| Passage shown |
════════════════════

John Blanchette: Whitworth’s Rod Sandberg uses his platform for more than winning
Football 2015 began at Whitworth University under a choking shroud from the relentless August wildfires that chased the Pirates – and everyone else in this area code – indoors. Happily, “Up in Smoke” was resisted as a catchphrase for the season.
On Tuesday, as the Pirates were to open practice for their first playoff appearance in almost a decade, the wind returned without the sooty passengers but in gusts up to 70 mph that again sent the Pirates to cover, bringing down big timber all over a campus now festooned with yellow caution tape.
So what’s the forecast for the after-season banquet? Lava and ash spewing from Mt. Spokane? Seismic activity at the Pine Bowl? A downpour of frogs?
Whatever, it will be handled. Hey, in the middle of practice Wednesday, Pirates coach Rod Sandberg was informed that any of his players residing in dorms still without power would have to be evacuated. So let Ma Nature do her thing.

════════════════════

| Source material |
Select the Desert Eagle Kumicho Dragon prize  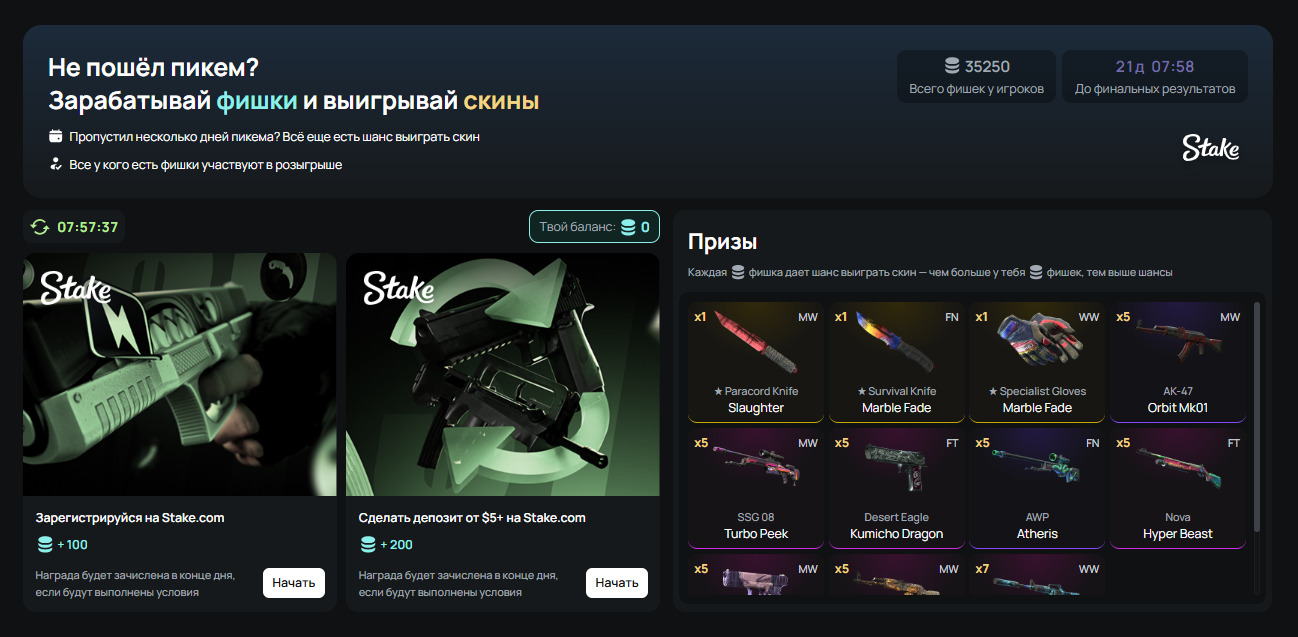[897, 488]
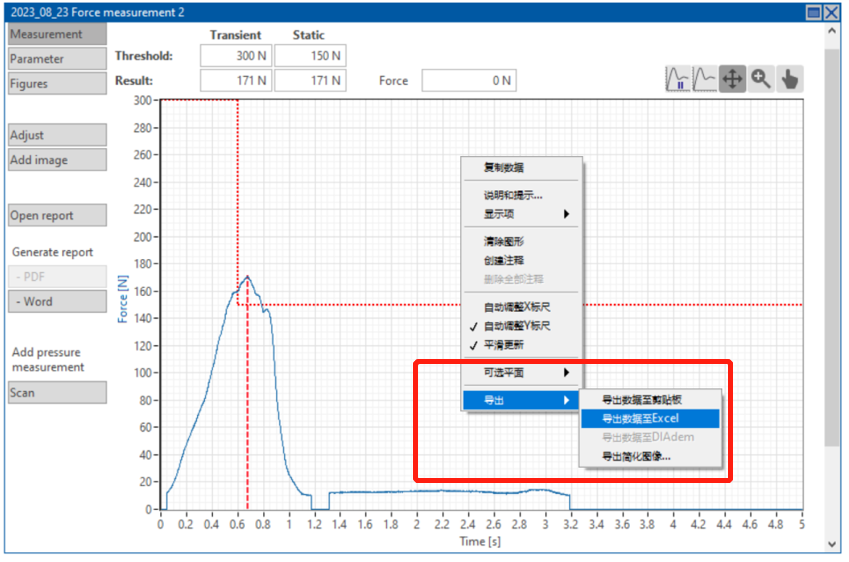This screenshot has height=562, width=849.
Task: Click the scroll up arrow
Action: coord(832,30)
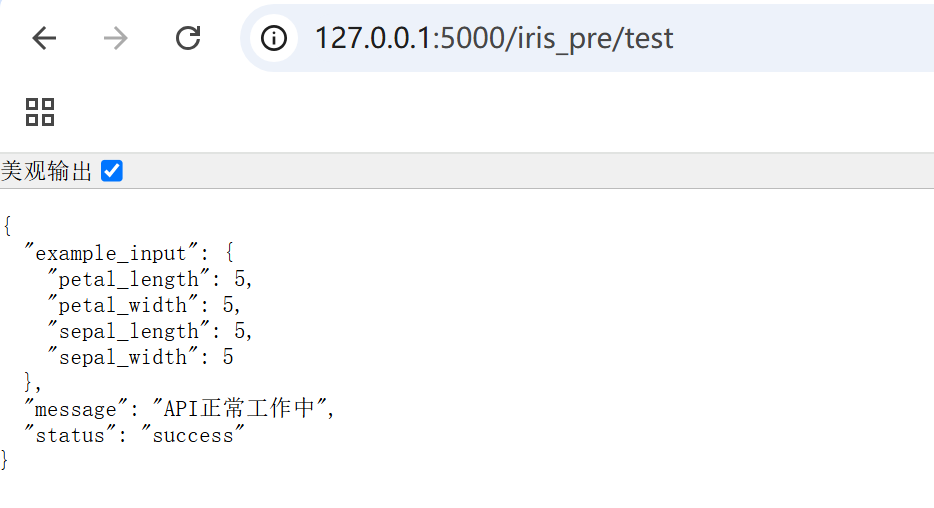The width and height of the screenshot is (934, 508).
Task: Select the "petal_width" line
Action: pyautogui.click(x=144, y=305)
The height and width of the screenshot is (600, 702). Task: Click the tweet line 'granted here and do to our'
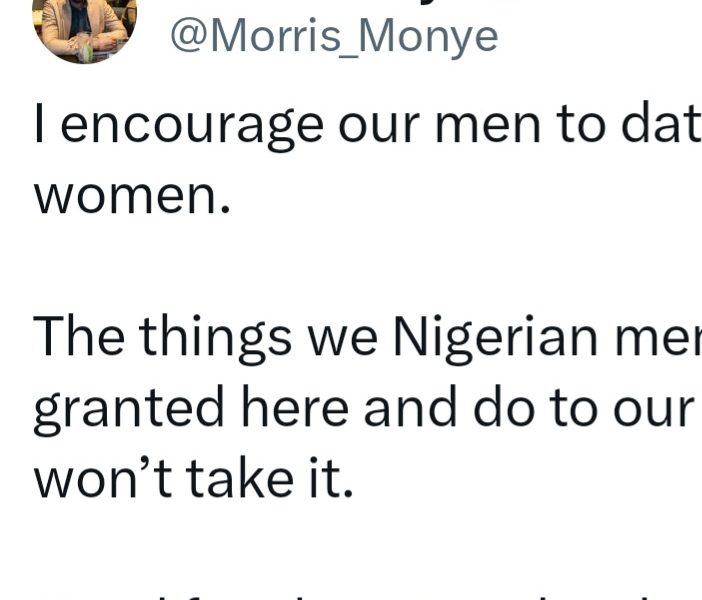(364, 410)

════════════════════

| Exercise instructions |
Please state how strong the wind gusts were on Tuesday, according to the Whitworth football column. The entries are separate material, unrelated to the Whitworth football column.

| Response area |
Up to 70 mph.